You can also include a few invertebrates among your list of clown loach tank mates. Freshwater lobster, crayfish and freshwater crabs (such as Red-Clawed Crab) can make good tank mates with your loach fish.
Clown Loach Breeding
It is notoriously difficult to breed clown loaches, but you can try your luck by starting with a mating pair. The parents can eat the eggs, and you should remove them from the breeding tank as soon as the male fertilizes them. Start the fry with a diet of live-cultivated infusoria and give them brine shrimp and tubifex worms as they grow.
For you to breed your clown loaches successfully, you should consider the following steps:
You may start by looking for a sexually mature pair of clown loaches. Usually, they are six inches in length. Place them in separate tanks for several weeks while feeding them highly nutritious fish food.

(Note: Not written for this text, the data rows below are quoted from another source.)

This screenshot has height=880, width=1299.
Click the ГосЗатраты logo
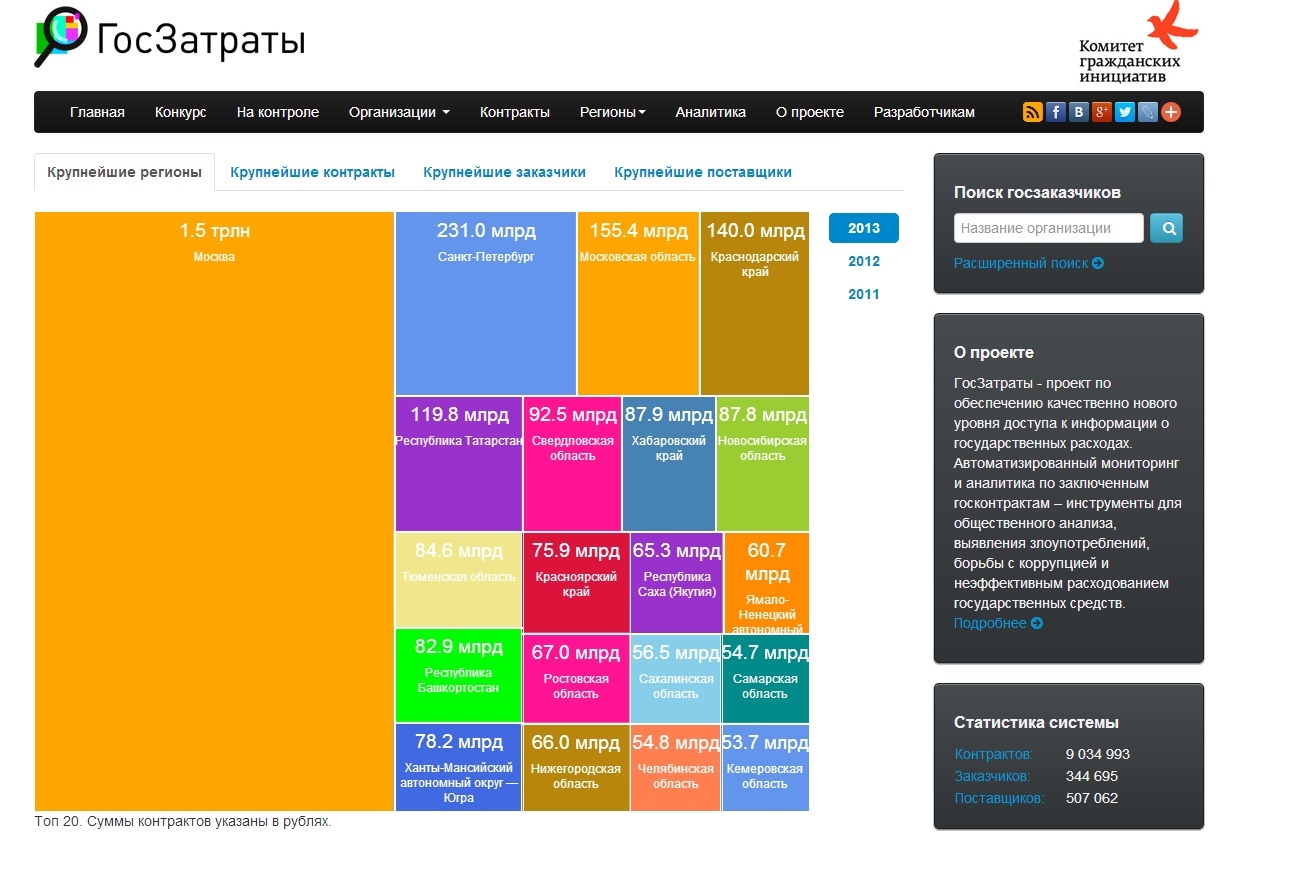(170, 38)
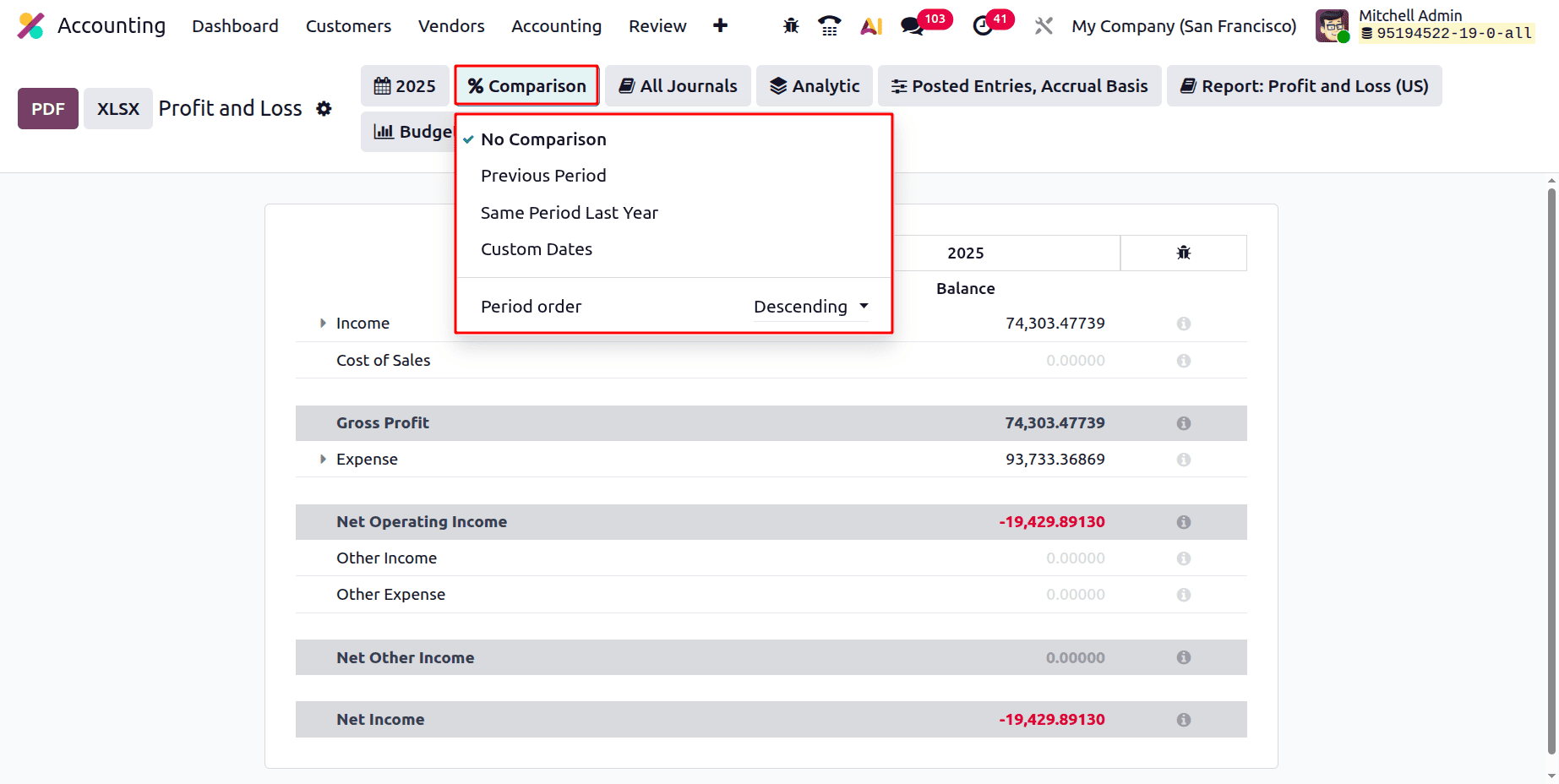Open the Profit and Loss gear settings icon
The height and width of the screenshot is (784, 1559).
point(324,108)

After some time the female loaches will appear larger in readiness for reproduction.
The moment you notice that the female looks larger, you should pair it with the male in a tank with excellent water quality and plenty of aquatic plants. Ensure that water temperature is between 78 °F and 80 °F. The pH levels should be 6.2 to 6.4 so that your fish can breed and hatch successfully.
After some time the female clown loach will lay eggs and the male will fertilize them. Normally the fertile eggs appear pink and can wriggle or move freely. Infertile eggs will look brownish.
After hatching, feed the tiny fry on live cultivated infusoria. As they grow remember to feed them baby brine shrimp, ground-up fish flakes, and tubifex worms.
Clown loaches are active bottom-dwellers and peaceful additions to a community tank. Use tubes to provide hiding spaces since they are timid, and keep the tank under subdued lighting. While keeping them is relatively easy, breeding the loaches is quite tricky.